Popoviciu's Inequality

Popoviciu’s inequality will be used in the same manner as Jensen’s inequality. But we must note that this inequality is stronger, i.e. in some cases this inequality can be a powerful tool for proving other inequalities where Jensen’s inequality does not work.

Popoviciu’s Inequality

Let $f : [a, b] \to \mathbb{R}$ be a convex function on the interval $[a, b].$ Then for any $x, y, z \in [a, b]$ we have

$f \left(\dfrac{x+y+z}{3}\right) + \dfrac{f(x) + f(y) + f(z)}{3} \ge \dfrac{2}{3}\Bigg(f\left(\dfrac{x+y}{2}\right) + f\left(\dfrac{y+z}{2}\right) + f\left(\dfrac{z+x}{2}\right)\Bigg).$

Without loss of generality, we assume that $x \le y \le z.$

If $x\le y \le \frac{x+y+z}{3},$ then

$\dfrac{x+y+z}{3} \le \dfrac{x+z}{2} \le z\quad \text{ and }\quad \dfrac{x+y+z}{3} \le \dfrac{y+z}{2} \le z.$

Therefore, there exist $s, t \in [0, 1]$ such that

$\begin{aligned} \dfrac{x+z}{2} &= \left(\dfrac{x+y+z}{3}\right)s + z(1-s)\qquad \text{(A)}\\\\ \dfrac{y+z}{2} &= \left(\dfrac{x+y+z}{3}\right)t + z(1-t).\qquad \text{(B)} \end{aligned}$

On adding (A) and (B),

$\dfrac{x+y-2z}{2}=\dfrac{x+y-2z}{3}(s+t)\implies s+t = \dfrac{3}{2}.$

As $f$ is a convex function,

$\begin{aligned} f\left(\dfrac{x+z}{2}\right) \le s\cdot f\left(\dfrac{x+y+z}{3}\right) + (1-s)\cdot f(z)\\\\ f\left(\dfrac{y+z}{2}\right) \le t\cdot f\left(\dfrac{x+y+z}{3}\right) + (1-t)\cdot f(z) \end{aligned}$

and

$f\left(\dfrac{x+y}{2}\right) \le \dfrac{1}{2}\cdot f(x) + \dfrac{1}{2}\cdot f(y).$

After adding together the last three inequalities we obtain the required inequality.

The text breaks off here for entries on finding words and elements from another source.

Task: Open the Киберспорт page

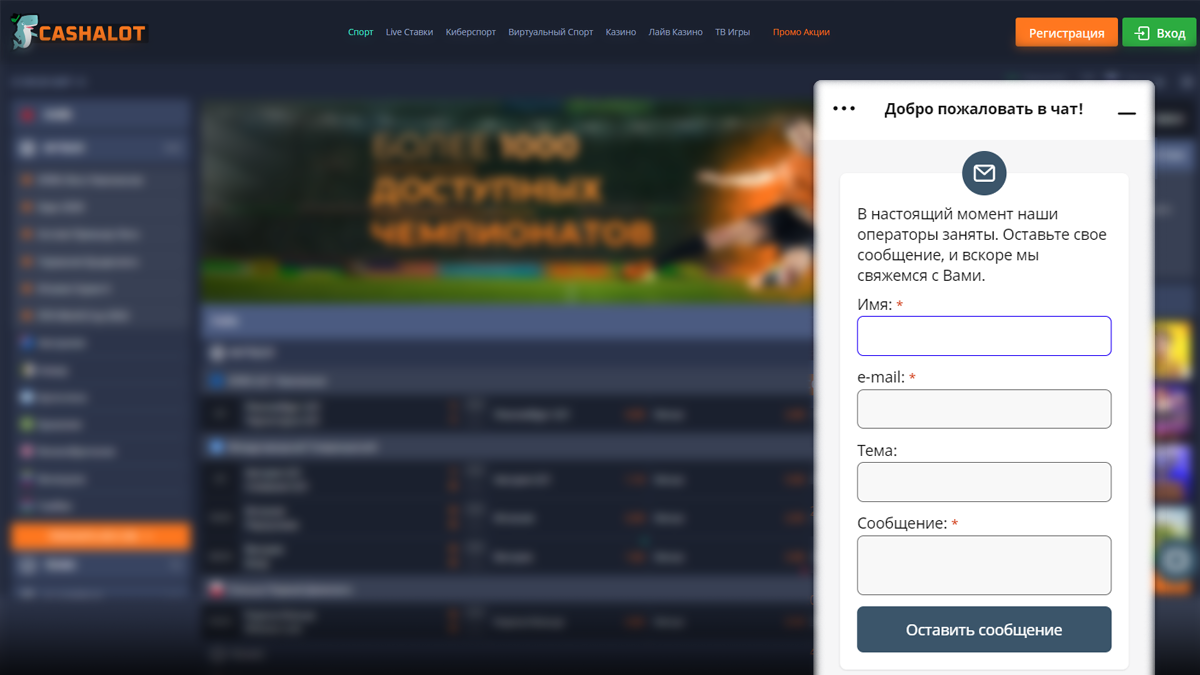Action: (470, 32)
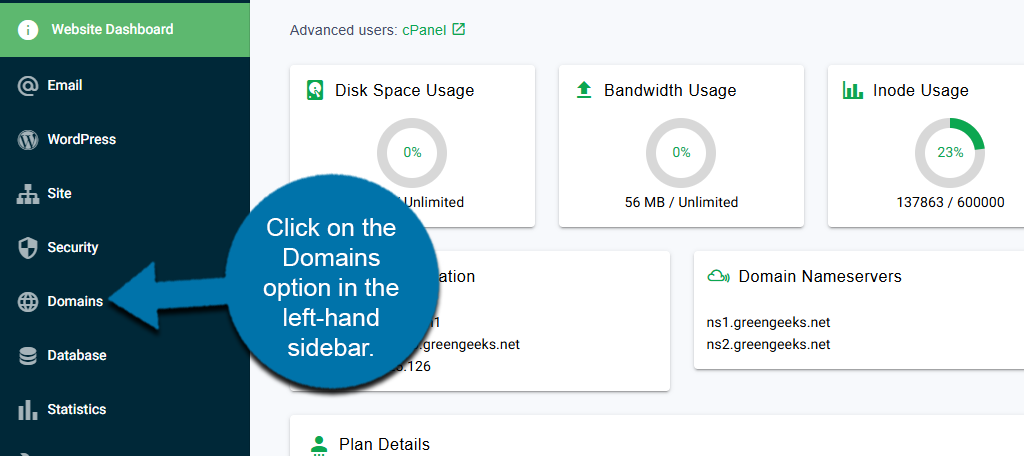Open the Website Dashboard menu item
The image size is (1024, 456).
(x=112, y=30)
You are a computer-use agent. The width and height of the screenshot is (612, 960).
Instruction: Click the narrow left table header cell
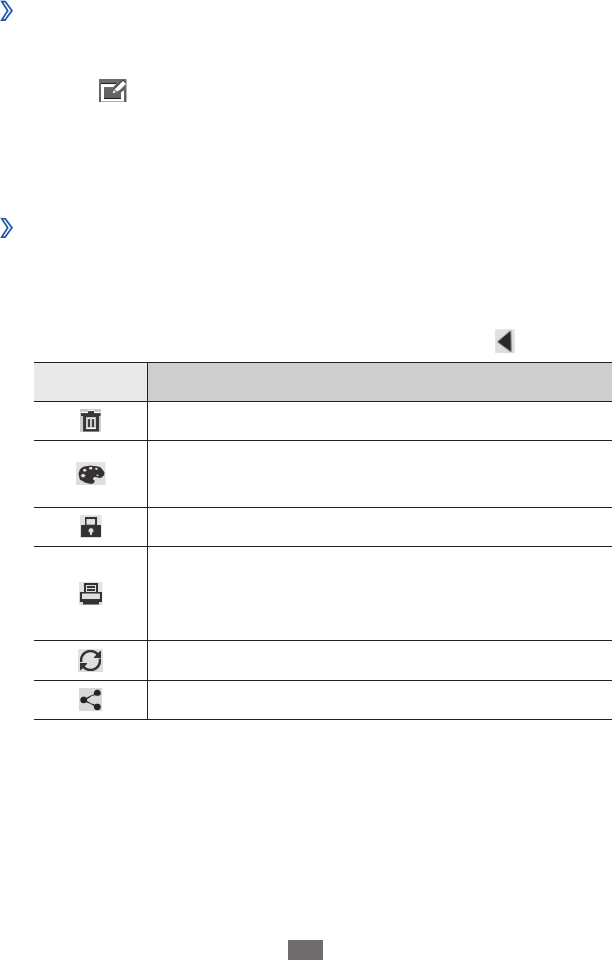tap(90, 383)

The case when $\frac{x+y+z}{3} \le y$ is considered similarly, bearing in mind that $x \le \frac{x+z}{2} \le \frac{x+y+z}{3}$ and $x \le \frac{y+z}{2} \le \frac{x+y+z}{3}.\ _\square$

Note: When $f$ is a concave function, the inequality gets reversed.